Compared to Google's measured approach, the responses from smaller projects have been more drastic. When the cURL project suspended its bounty program, Stenberg noted that the team had received numerous reports that were 'clearly generated by an AI,' containing technically incoherent descriptions of supposed vulnerabilities. The Node.js team reported similar experiences, with AI-generated reports sometimes referencing code patterns that didn't exist in the actual codebase.

This pattern highlights a critical asymmetry: the cost of generating a fake report is near zero, while the cost of evaluating one remains significant. Until that asymmetry is addressed — whether through better detection tools, higher submission barriers, or restructured incentive models — the problem will persist.

What This Means for Security Researchers and Developers

For legitimate security researchers, Google's changes are a mixed bag. Top-tier rewards remain extremely attractive, and the elimination of low-quality competition could actually make it easier for serious researchers to get their reports noticed and evaluated promptly. However, the reduction in mid-tier payouts and bonus mechanisms means that researchers working on less severe — but still valid — vulnerabilities may see their earnings decline.

For developers and project maintainers, particularly in the open-source space, Google's approach offers a potential template. Rather than abandoning bounty programs entirely, organizations can restructure them to prioritize quality over quantity. Key strategies include requiring detailed proof-of-concept exploits, mandating specific testing environments, and implementing multi-stage review processes that filter out automated submissions before they reach human reviewers.

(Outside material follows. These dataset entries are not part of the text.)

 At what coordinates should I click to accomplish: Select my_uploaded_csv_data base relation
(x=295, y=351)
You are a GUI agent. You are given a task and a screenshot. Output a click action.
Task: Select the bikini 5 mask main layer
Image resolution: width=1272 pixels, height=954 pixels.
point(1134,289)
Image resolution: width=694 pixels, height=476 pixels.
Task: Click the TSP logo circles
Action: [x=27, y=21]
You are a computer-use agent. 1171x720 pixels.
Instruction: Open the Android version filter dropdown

For the AI industry itself, this situation serves as an ironic cautionary tale. The same technology that promises to revolutionize cybersecurity — through automated vulnerability detection, code review, and threat analysis — is simultaneously being weaponized to undermine one of the industry's most important security mechanisms.

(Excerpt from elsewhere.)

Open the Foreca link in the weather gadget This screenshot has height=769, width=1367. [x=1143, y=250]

Looking Ahead: The Future of Bug Bounties in an AI World

Google's policy adjustment is likely just the beginning of a broader industry recalibration. As AI tools continue to improve, the challenge of distinguishing between legitimate, human-driven security research and automated report generation will only intensify.

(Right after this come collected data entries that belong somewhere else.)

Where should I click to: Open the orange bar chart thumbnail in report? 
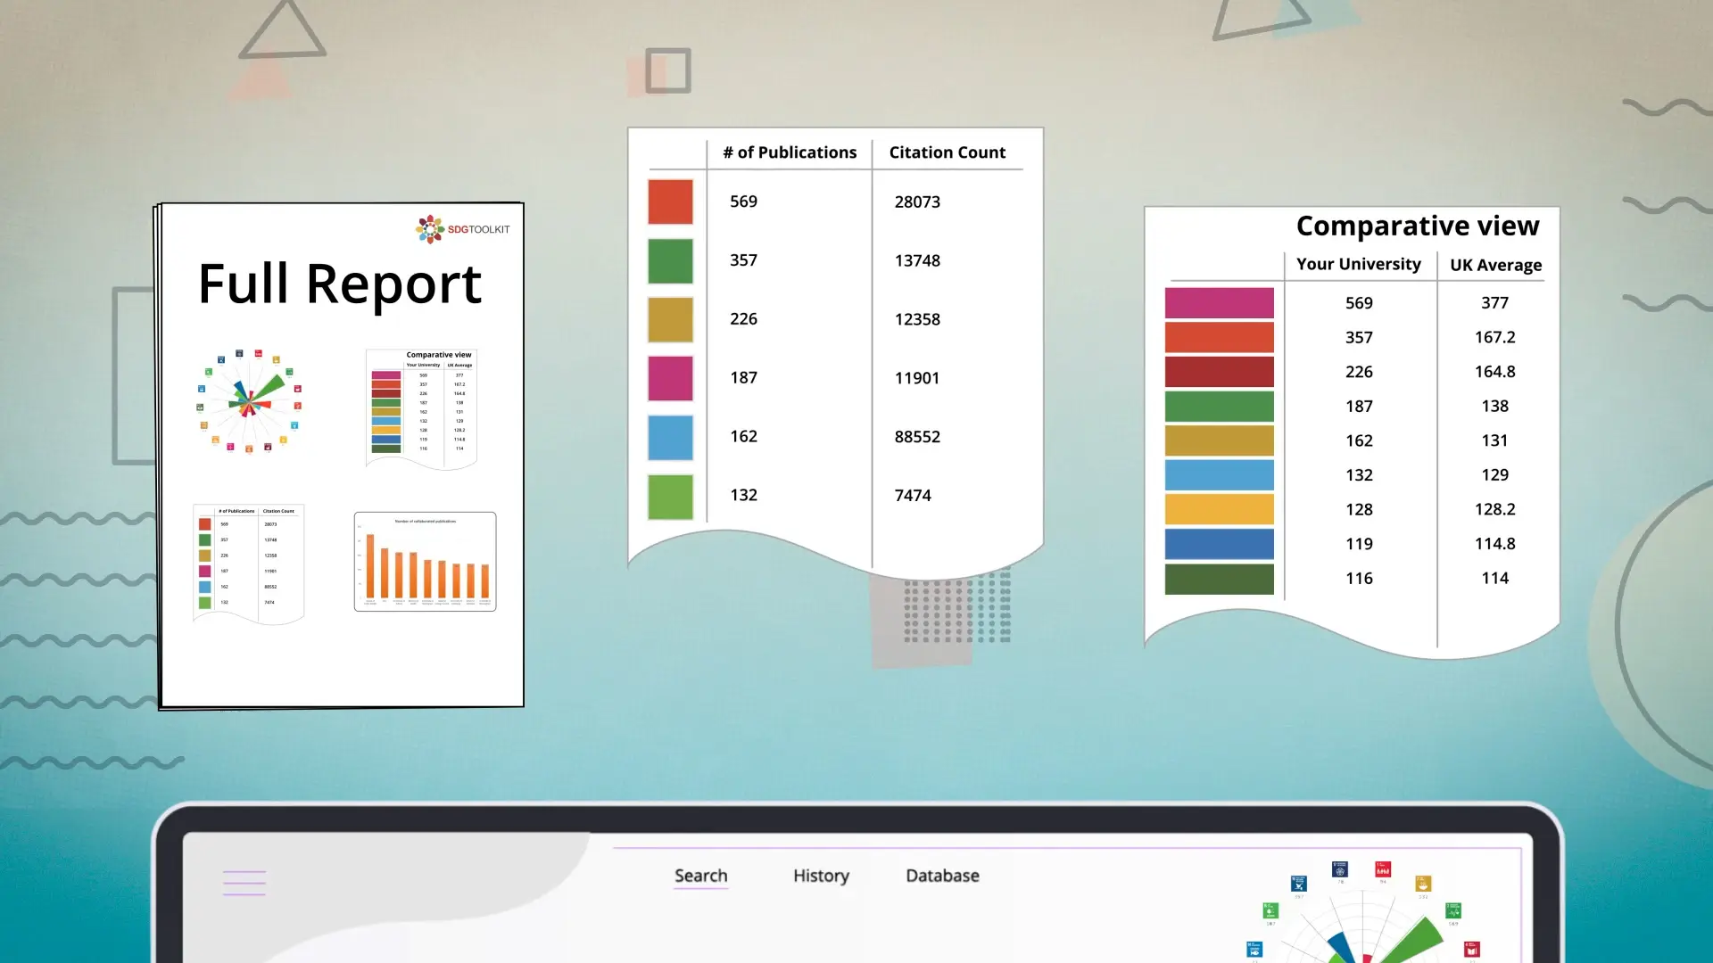coord(425,562)
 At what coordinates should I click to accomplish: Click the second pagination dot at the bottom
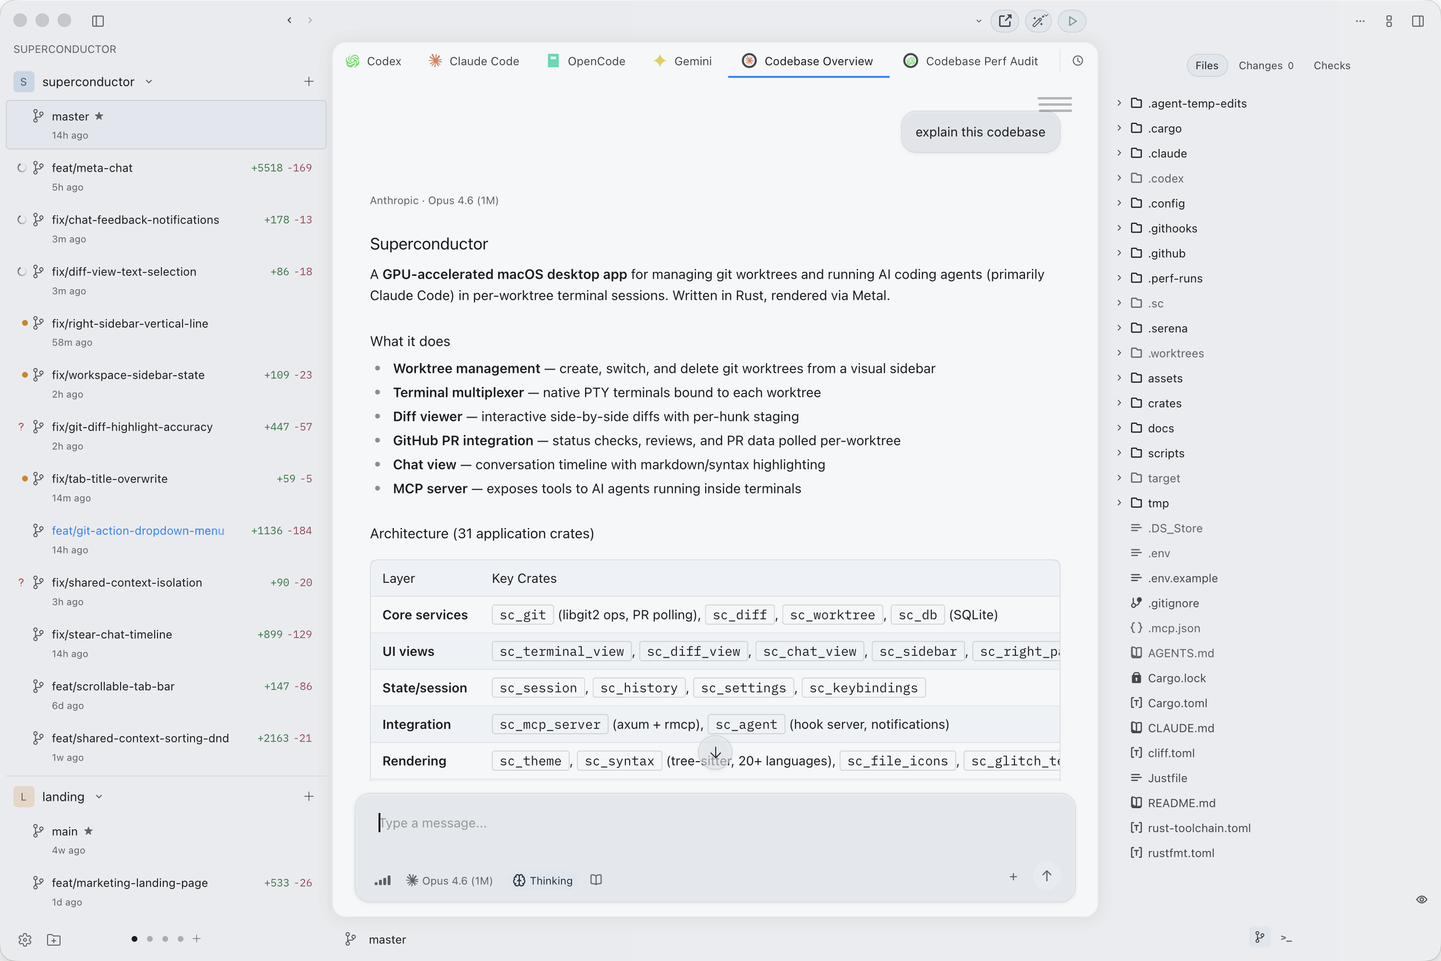(x=149, y=938)
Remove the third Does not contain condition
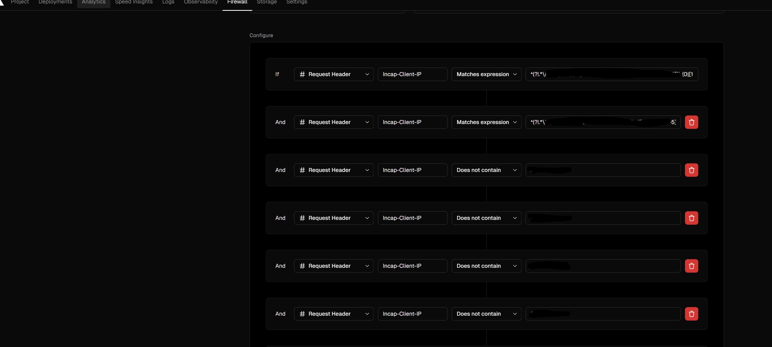Viewport: 772px width, 347px height. (x=691, y=266)
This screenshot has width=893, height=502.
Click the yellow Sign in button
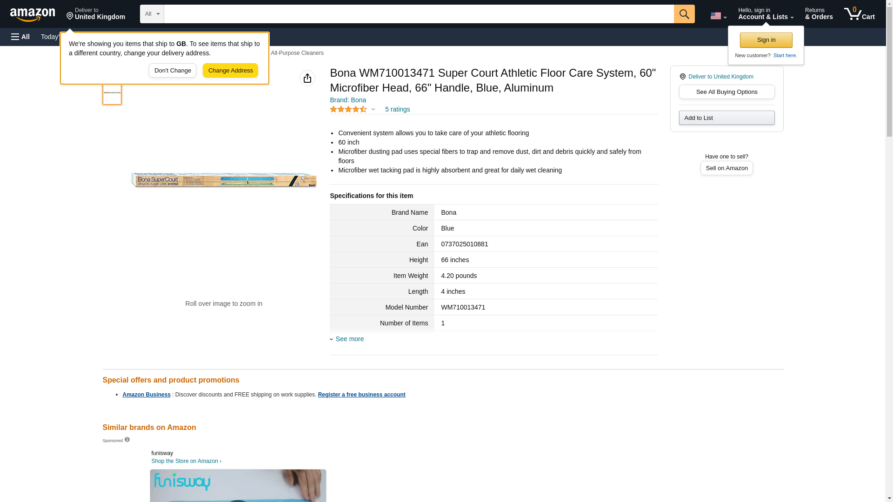tap(766, 40)
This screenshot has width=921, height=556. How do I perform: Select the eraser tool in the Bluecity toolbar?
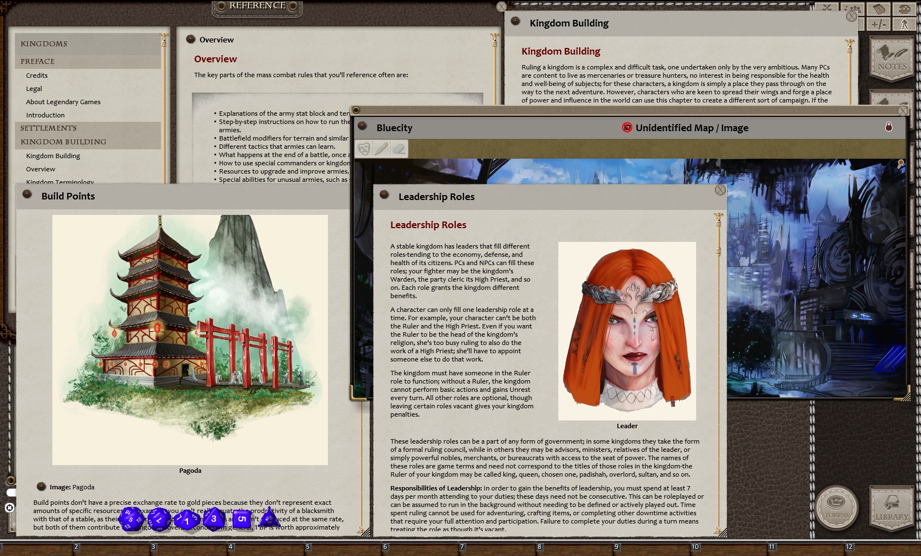399,149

Several developments are worth watching in the coming months. First, expect major bounty platforms to introduce AI-detection mechanisms as standard features, potentially using the same LLM technology to identify AI-generated content. Second, look for tiered verification systems that require researchers to demonstrate human expertise before gaining access to high-value bounty programs. Third, anticipate increased collaboration between platform operators to share data on known automated submission patterns and bad actors.

The ultimate question is whether the bug bounty model — which has been enormously successful in improving software security over the past decade — can adapt quickly enough to survive the AI disruption. Google's bet is that by concentrating rewards on the highest-impact findings, it can maintain the program's effectiveness while filtering out the noise. Whether that bet pays off will become clear over the next 12 to 18 months, as the security research community and AI-equipped opportunists alike adjust to the new rules of engagement.

One thing is certain: the era of effortless, AI-powered bounty hunting is coming to an end — at least at Google. The question now is how quickly the rest of the industry follows suit.